There are several measures that can be taken in a bid to end police brutality. The first is a review of the stop and search policy. If the policy is to continue then it should be carried out in a manner that do not depict a picture that certain races are being targeted over others simply because there is a narrative, they are more likely to commit crime being peddled. Police officers should also have body cameras as part of their uniform so as to record their interactions with citizens. In case of a report on police brutality these cameras may serve as important sources of evidence to prove if a police officer violated a civilian’s right. There are precincts that are already using this such as New York and Washington D.C. Police officers need to introduce reforms in the system that makes it clear officers involved in police brutality and those who help their colleagues cover up for their crimes will face dire consequences including jail terms and termination. Cases against police officers should be tried by independent prosecutors and not the district attorney as most work with them and they may not be partial in the case. Independent Office of Police investigation should be given powers to prosecute and charge officers in criminal courts (Hickman, pg. 7-22).

In a nutshell, there has often been statistics that will purport that crime rate is higher among African Americans, they are most likely to be violent and are most likely to possess firearms. These statistics have often generated a certain stereotype among individuals where we tend to believe that all African Americans are violent. It is such thinking that has contributed to the police brutality that is often encountered by African Americans especially the male. The number of African American men that have been killed by the police simply because they were mistaken to be criminals or thought to be carrying a weapon are staggering high. This has been fueled by the arguments made by Otto that are biased that begins to associate violence to genetics or wants to associate lower IQ to race. The criminal justice system often gets to award longer and harsher sentences to the black Americans as compared to the whites who may have committed the same crime. Huge criminal justice need to be done in order to ensure that racism does not have its place in administration of justice and that every person is treated equally.

Works Cited

Andrews, Donald A., and James Bonta. “Rehabilitating criminal justice policy and practice.” Psychology, Public Policy, and Law 16.1 (2010): 39.

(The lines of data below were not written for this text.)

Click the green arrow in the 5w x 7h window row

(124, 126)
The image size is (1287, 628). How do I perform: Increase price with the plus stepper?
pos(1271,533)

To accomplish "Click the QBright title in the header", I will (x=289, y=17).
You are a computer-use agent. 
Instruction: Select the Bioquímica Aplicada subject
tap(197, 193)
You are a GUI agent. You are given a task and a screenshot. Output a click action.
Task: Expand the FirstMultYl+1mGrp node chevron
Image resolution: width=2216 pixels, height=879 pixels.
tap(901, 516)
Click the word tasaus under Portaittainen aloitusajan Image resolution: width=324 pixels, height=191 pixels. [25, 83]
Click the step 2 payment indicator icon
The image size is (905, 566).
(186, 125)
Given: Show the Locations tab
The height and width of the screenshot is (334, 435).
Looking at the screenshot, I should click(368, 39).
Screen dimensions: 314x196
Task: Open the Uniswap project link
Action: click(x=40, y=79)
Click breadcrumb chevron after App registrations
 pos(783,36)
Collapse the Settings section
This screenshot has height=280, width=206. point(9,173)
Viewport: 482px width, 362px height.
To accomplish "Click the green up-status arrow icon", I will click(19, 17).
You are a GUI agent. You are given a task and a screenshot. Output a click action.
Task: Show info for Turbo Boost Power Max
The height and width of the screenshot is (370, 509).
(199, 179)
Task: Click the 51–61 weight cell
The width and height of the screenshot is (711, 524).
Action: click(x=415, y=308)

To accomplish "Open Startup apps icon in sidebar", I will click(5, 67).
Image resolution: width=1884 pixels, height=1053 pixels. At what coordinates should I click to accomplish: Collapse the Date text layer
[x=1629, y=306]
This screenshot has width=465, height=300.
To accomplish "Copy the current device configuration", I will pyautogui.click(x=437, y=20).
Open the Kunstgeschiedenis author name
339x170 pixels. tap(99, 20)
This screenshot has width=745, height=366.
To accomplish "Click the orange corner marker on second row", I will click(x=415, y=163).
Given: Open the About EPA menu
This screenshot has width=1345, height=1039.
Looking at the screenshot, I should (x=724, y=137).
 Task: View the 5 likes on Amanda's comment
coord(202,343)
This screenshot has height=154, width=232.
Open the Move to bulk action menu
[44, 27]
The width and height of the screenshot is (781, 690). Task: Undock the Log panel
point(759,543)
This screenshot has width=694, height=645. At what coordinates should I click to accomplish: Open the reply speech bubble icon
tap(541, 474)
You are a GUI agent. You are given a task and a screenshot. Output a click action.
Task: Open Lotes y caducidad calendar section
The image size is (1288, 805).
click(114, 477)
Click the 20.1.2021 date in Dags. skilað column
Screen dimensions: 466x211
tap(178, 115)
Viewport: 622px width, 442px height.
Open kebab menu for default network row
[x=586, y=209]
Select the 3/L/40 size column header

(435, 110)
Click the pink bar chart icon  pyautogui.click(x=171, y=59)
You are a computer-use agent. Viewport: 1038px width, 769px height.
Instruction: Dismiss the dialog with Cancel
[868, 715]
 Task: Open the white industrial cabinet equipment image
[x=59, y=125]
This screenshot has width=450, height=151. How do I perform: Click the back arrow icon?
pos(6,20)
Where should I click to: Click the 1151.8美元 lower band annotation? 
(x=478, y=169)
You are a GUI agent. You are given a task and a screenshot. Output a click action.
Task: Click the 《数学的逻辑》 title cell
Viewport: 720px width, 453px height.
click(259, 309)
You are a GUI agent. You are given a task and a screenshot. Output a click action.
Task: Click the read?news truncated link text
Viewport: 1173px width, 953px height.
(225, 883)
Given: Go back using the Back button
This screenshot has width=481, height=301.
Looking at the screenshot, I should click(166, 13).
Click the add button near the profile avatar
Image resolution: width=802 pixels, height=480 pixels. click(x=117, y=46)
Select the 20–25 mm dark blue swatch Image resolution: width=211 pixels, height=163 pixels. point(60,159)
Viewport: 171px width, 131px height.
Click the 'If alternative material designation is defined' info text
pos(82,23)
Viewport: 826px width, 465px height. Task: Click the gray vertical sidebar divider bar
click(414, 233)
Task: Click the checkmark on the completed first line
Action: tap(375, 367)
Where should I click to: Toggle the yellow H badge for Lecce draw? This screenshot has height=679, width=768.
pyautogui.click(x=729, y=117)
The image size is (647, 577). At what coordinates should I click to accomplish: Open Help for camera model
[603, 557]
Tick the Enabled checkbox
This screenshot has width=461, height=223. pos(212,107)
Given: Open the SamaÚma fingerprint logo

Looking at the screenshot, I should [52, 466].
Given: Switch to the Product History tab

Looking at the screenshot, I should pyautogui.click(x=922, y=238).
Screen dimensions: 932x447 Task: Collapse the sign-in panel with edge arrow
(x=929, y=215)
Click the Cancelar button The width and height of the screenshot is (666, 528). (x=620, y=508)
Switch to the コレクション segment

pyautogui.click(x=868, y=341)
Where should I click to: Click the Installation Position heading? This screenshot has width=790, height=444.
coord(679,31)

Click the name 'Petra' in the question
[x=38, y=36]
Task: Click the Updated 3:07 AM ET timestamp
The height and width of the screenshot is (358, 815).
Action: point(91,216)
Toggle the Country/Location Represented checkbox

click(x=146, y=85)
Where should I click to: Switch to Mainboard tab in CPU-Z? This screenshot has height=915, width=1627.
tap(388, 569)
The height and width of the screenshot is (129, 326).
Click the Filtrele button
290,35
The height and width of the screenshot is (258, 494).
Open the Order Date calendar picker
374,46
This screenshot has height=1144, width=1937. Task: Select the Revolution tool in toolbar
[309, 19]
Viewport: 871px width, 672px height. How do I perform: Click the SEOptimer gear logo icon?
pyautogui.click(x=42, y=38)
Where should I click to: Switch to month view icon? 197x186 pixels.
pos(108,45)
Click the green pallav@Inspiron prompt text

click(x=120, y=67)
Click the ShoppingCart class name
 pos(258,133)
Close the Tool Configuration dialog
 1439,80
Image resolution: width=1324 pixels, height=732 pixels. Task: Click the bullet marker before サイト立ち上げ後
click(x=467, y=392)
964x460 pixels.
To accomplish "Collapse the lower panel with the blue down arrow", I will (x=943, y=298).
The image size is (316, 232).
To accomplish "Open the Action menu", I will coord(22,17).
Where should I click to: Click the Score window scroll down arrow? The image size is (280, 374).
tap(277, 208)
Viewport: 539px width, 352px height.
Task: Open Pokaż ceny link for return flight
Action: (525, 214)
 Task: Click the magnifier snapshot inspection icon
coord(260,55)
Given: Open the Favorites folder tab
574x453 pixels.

Chaney, Cassandra, and Ray V. Robertson. “Racism and police brutality in America.” Journal of African American Studies 17.4 (2013): 480-505.

Days III, Drew S. “Race and the Federal Criminal Justice System: A Look at the Issue of Selective Prosecution.” Me. L. Rev. 48 (1996): 180.

Hickman, Melissa. “Crime in the streets—a moral panic: Understanding “get tough” policies in the criminal justice system.” American Journal of Criminal Justice 7.1 (1982): 7-22.

Jordan, Kareem L., and Tina L. Freiburger. “Examining the impact of race and ethnicity on the sentencing of juveniles in the adult court.” Criminal Justice Policy Review 21.2 (2010): 185-201.

Kleinig, John. Police violence and the loyal code of silence. Violence and police culture. 2000 219-234.

Tonry, Michael. “Evidence, ideology, and politics in the making of American criminal justice policy.” Crime and Justice 42.1 (2013): 1-18.